Nel labirinto di corridoi che al piano di sopra conduce all’ultimo ufficio, quello di Claudio, la strada è costellata dai ricordi: vecchie fotografie
appese alla parete a scandire i tempi e i successi di una famiglia dedita alla cura delle api e alla produzione di miele, da più di cinquant’anni.
“Quando è nato tutto questo? Beh, lo deve chiedere ai miei avi, io non ero presente”, risponde Claudio Comaro, quarta generazione. Scherza, ma pare
preoccupato del registratore che tengo tra le mani e mi chiede più volte se la sua voce verrà immortalata per sempre in quel nastro. Si tranquillizza
solo quando scopre che le parole diventeranno lettere su carta.
Ha un viso simpatico il signor Claudio, mani scolpite dal lavoro di anni, spirito sereno anche se in leggera soggezione. Il bisnonno andava forte
rispetto agli anni Trenta del secolo scorso in cui viveva, e possedeva già circa 200 arnie, poi il papà ha ridotto le quantità per dedicarsi anche alla
piccola azienda agricola di famiglia a Reana del Rojale, dove viveva assieme ai due figli e alla moglie. Quando doveva controllare le api chiamava il
piccolo Claudio di otto anni e non il fratello Daniele, di cinque più grande: “Un giorno in furgone, fermi al semaforo di Reana, mi fu chiaro come
volesse a tutti i costi insegnarmi il mestiere, certo che un giorno l’avrei amato”.

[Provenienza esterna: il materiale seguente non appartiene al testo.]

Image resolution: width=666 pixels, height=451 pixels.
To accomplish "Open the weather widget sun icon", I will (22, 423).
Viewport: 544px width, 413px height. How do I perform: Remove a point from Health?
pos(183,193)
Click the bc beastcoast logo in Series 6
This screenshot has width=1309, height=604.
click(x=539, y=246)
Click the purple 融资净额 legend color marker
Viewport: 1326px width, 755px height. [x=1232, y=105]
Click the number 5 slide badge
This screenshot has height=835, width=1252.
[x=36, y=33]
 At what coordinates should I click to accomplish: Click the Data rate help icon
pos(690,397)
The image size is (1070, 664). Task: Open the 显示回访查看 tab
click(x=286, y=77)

E fortuna che il piccolo Claudio imparò in fretta perché otto anni più tardi, nel 1973, il papà venne a mancare e toccò a lui occuparsi delle arnie,
anche quando – dopo il diploma e durante il lavoro in banca – aveva a disposizione solo il fine settimana. Nel 1982 la decisione di dedicarsi
interamente alle api insieme alla moglie Nives, allora maestra d’asilo ma appassionata di quel mondo da sempre.